Peut-on faire le portrait de la DGI de demain ?

    On peut imaginer la DGI de 2007 et voir d'abord que, d'ici là, de nombreux agents des impôts seront partis à la retraite. Seront-ils remplacés ? Sûrement pas si on laisse les coudées franches au gouvernement, lequel estime que plusieurs milliers d'emplois à la DGI peuvent être supprimés chaque année.

    Les missions essentielles seront concentrées sur deux ou trois sites par département, voire uniquement au chef-lieu, et c'est en pensant à cette concentration qu'il faut analyser les rapprochements CDI/Recettes, les suppressions des CDIF, la constitution de pôles de compétences, le regroupement des équipes de contrôle fiscal et de recherches.

    Le traitement de masse des dossiers se fera dans des ateliers chargés des affaires courantes et, à côté, une minorité d'agents sera spécialisée dans un domaine d'expertise.

    Dans ce schéma que deviendront les missions topographiques, les missions domaniales, les CSI et toutes les missions " supports " ? ...

     

     

Pourquoi toutes nos règles de gestion sont-t-elles attaquées ? Pourquoi le Ministre veut-il imposer la rémunération au mérite ?

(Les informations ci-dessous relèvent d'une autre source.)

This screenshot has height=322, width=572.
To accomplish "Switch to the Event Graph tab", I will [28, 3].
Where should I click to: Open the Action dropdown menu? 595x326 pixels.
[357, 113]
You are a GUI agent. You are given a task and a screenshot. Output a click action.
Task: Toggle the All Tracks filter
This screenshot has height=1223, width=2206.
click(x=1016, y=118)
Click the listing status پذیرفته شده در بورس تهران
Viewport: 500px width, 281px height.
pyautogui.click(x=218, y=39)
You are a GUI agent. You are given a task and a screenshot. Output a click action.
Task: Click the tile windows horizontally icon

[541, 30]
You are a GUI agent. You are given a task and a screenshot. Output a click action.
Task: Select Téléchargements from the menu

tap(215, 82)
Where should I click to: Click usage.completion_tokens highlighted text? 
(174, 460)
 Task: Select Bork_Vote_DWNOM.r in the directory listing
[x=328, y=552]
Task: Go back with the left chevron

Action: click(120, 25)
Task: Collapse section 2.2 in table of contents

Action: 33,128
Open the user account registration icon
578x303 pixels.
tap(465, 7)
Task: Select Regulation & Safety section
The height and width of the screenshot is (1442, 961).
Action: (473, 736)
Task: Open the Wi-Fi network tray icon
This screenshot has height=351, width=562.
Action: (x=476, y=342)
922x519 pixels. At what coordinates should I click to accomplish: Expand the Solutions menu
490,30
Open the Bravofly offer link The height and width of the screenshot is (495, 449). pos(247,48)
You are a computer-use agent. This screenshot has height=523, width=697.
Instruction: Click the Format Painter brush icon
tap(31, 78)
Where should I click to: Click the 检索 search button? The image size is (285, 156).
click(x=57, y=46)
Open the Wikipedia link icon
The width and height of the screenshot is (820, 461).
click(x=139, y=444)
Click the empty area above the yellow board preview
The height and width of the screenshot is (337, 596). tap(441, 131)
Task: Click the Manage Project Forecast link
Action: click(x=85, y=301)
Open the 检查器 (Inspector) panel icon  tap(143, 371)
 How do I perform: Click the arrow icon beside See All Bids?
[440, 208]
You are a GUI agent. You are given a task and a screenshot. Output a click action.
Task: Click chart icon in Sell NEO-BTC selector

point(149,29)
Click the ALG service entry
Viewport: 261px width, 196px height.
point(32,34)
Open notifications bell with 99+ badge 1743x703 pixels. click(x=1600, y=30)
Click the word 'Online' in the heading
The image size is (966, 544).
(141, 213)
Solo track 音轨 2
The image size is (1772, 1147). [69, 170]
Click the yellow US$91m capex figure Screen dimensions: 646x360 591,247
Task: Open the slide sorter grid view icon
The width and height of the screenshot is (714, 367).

    Pour le SNUI, les grands principes de gestion doivent être défendus : lisibilité, transparence et objectivité (la règle de l'ancienneté, c'est la plus mauvaise à l'exception de toutes les autres !).

    Les changements récents (avis, profil, détachements) vont exactement à l'inverse de ces principes, or rien ne démontre que l'arbitraire ait plus d'efficacité que le libre choix des agents départagés entre eux de façon objective .

    Dans sa nouvelle configuration, la DGI va avoir besoin d'un maximum de flexibilité pour suivre au plus près les variations de charges. C'est pour cela qu'elle s'efforce de chambouler les grands repères de gestion (règles d'affectation et processus de mutations).

    En complément, notre administration a besoin d'un outil de division des agents pour sélectionner les plus ambitieux, ceux qui, avant de devenir " cadres ", remplissent les missions les plus techniques et notamment dans les pôles de compétence.

     

" Faire payer la réforme " : Attention à la formule

    Il faut bien s'entendre sur ce sujet.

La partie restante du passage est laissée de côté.